--- Direction ---
Reproduce the whole text about private boater launches under the Grand Canyon CRMP word for word.

--- Quoted text ---
It's really a niche issue compared to the other gains in private boaters obtained in the CRMP, but Tom asserts that few people are interested in winter launches. First of all, winter launches were not available at all until the CRMP was implemented. Interestingly, I note that the June 7th RRFW Riverwire, stated, "Statistics on the just completed 2008 lottery released by Grand Canyon National Park show that for December, 2008, there were 64 attempts to win the 29 full sized trip dates offered." Seems that at least twice as many people were interested in those so-called undesirable launches as there were dates available.

Private boaters didn't get an unqualified win in the CRMP. GCPBA didn't get everything it wanted. The outfitters certainly didn't. And no doubt the Park didn't either. There were compromises on all sides, because the CRMP was crafted to meet the needs of a multi-faceted boating community as well as a bureaucracy. But the reality is that more people are getting on the river -- every season. And that's a notable improvement over the old waiting list.

--- Dataset entries ---
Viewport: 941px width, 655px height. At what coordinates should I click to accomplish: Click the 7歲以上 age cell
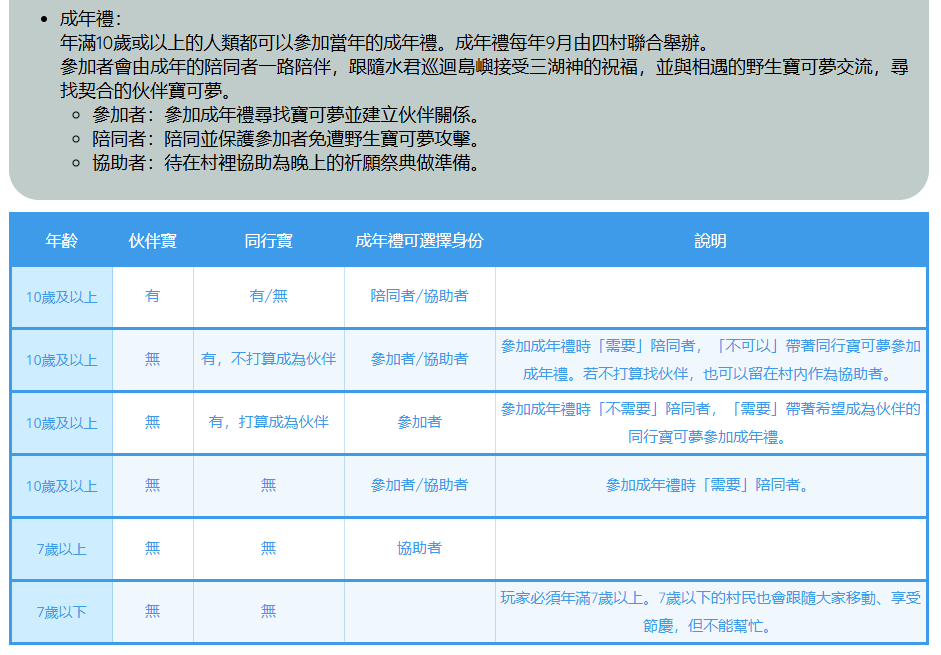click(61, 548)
==
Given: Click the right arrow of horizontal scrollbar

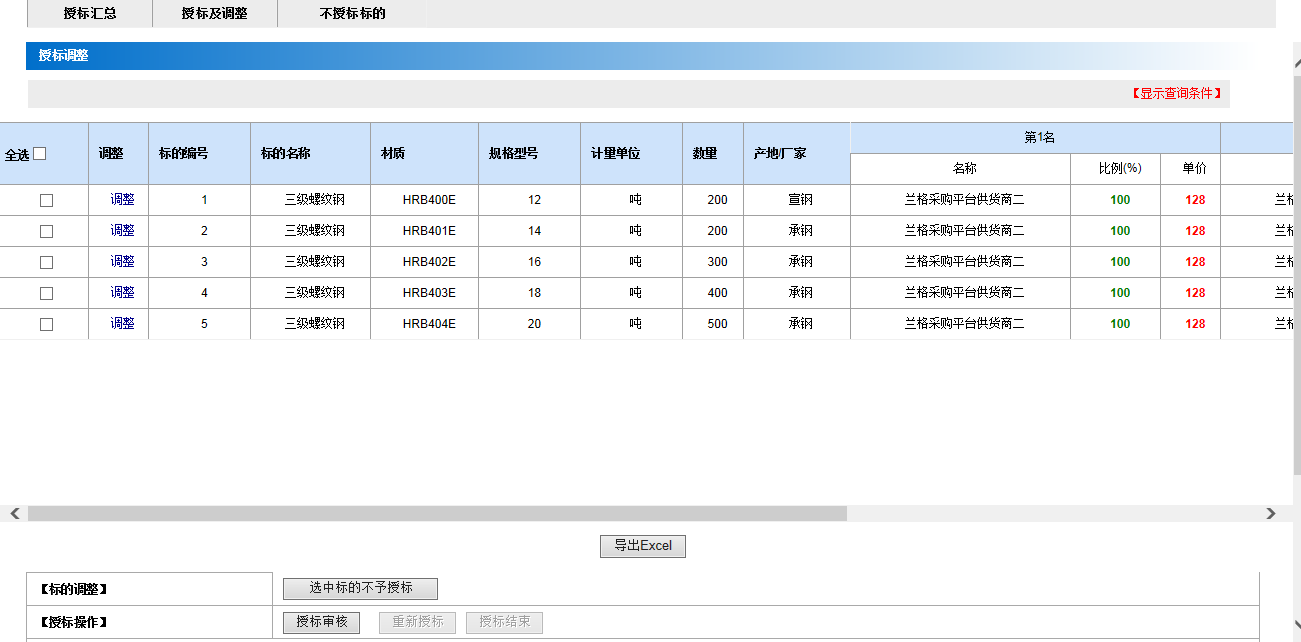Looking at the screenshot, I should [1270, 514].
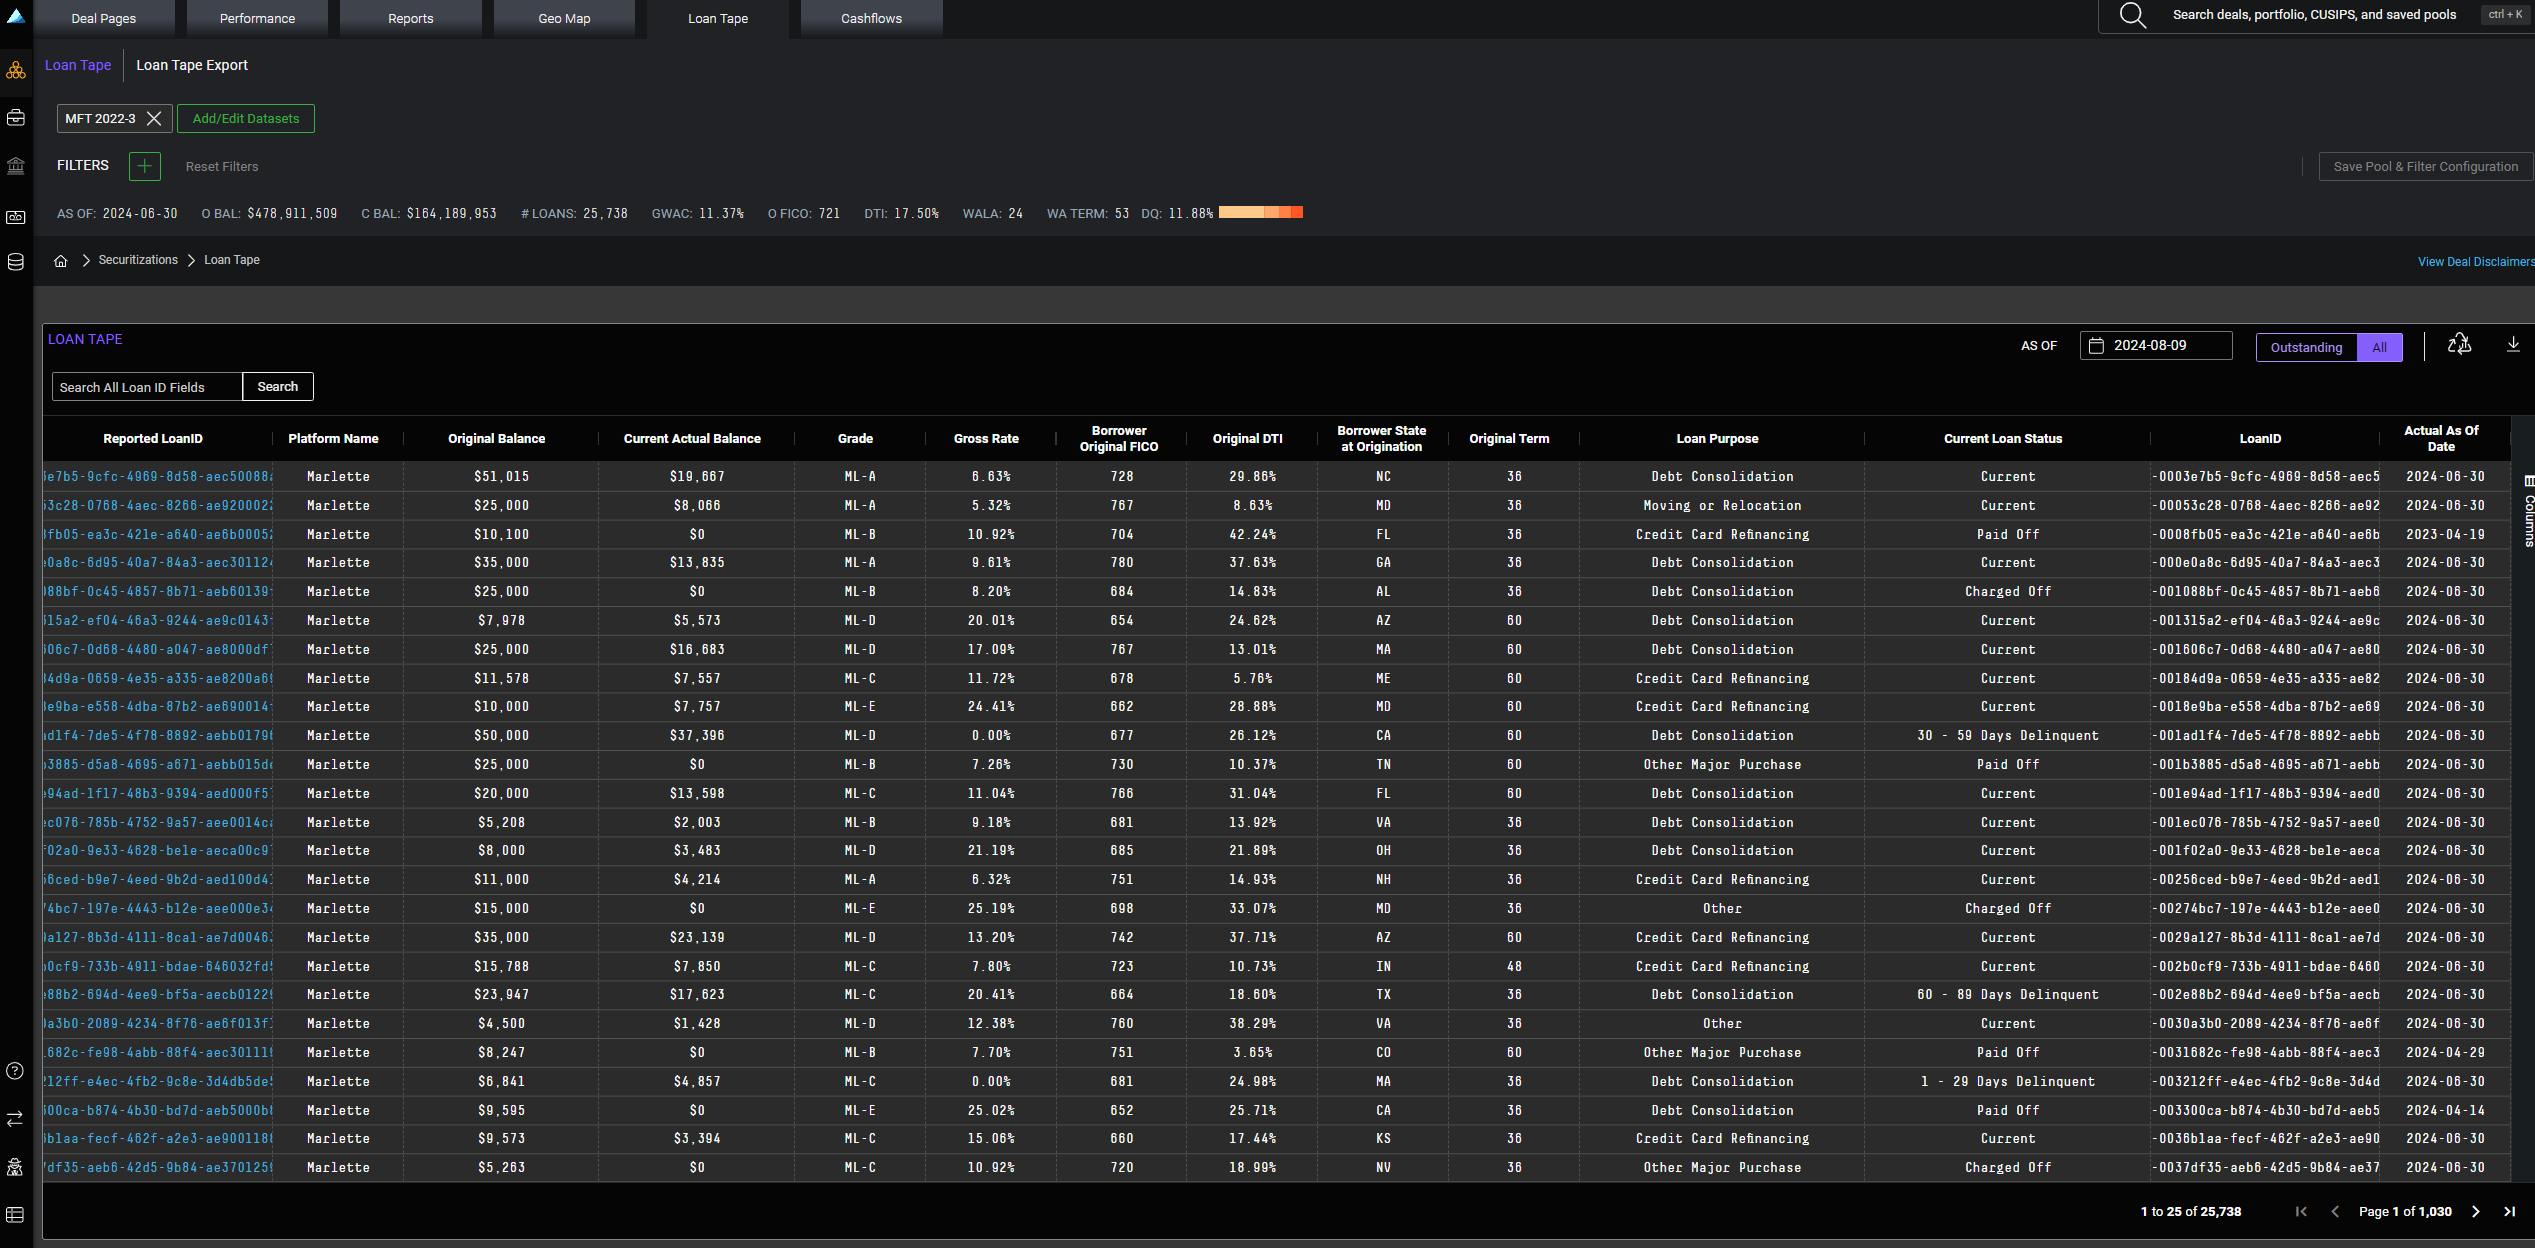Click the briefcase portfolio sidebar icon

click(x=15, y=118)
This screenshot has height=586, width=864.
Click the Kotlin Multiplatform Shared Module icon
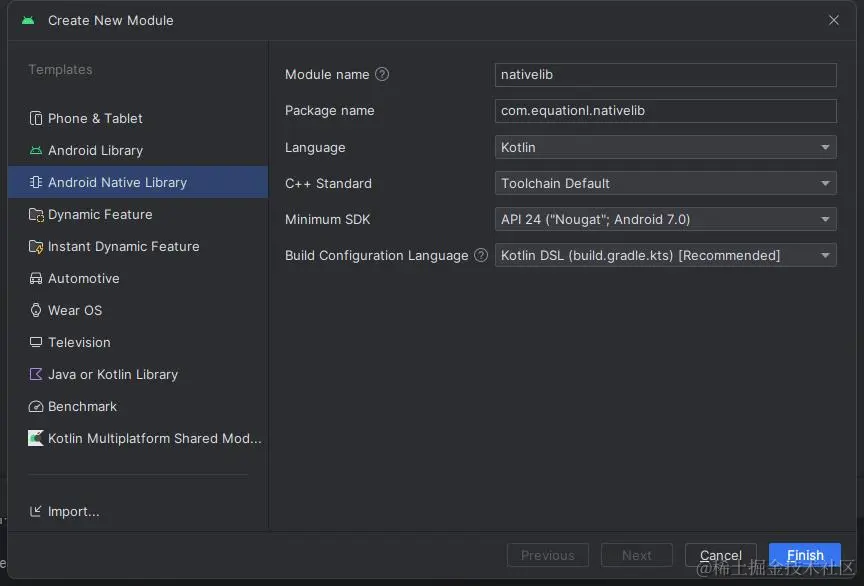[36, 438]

--- Task output ---
It's really a niche issue compared to the other gains in private boaters obtained in the CRMP, but Tom asserts that few people are interested in winter launches. First of all, winter launches were not available at all until the CRMP was implemented. Interestingly, I note that the June 7th RRFW Riverwire, stated, "Statistics on the just completed 2008 lottery released by Grand Canyon National Park show that for December, 2008, there were 64 attempts to win the 29 full sized trip dates offered." Seems that at least twice as many people were interested in those so-called undesirable launches as there were dates available.

Private boaters didn't get an unqualified win in the CRMP. GCPBA didn't get everything it wanted. The outfitters certainly didn't. And no doubt the Park didn't either. There were compromises on all sides, because the CRMP was crafted to meet the needs of a multi-faceted boating community as well as a bureaucracy. But the reality is that more people are getting on the river -- every season. And that's a notable improvement over the old waiting list.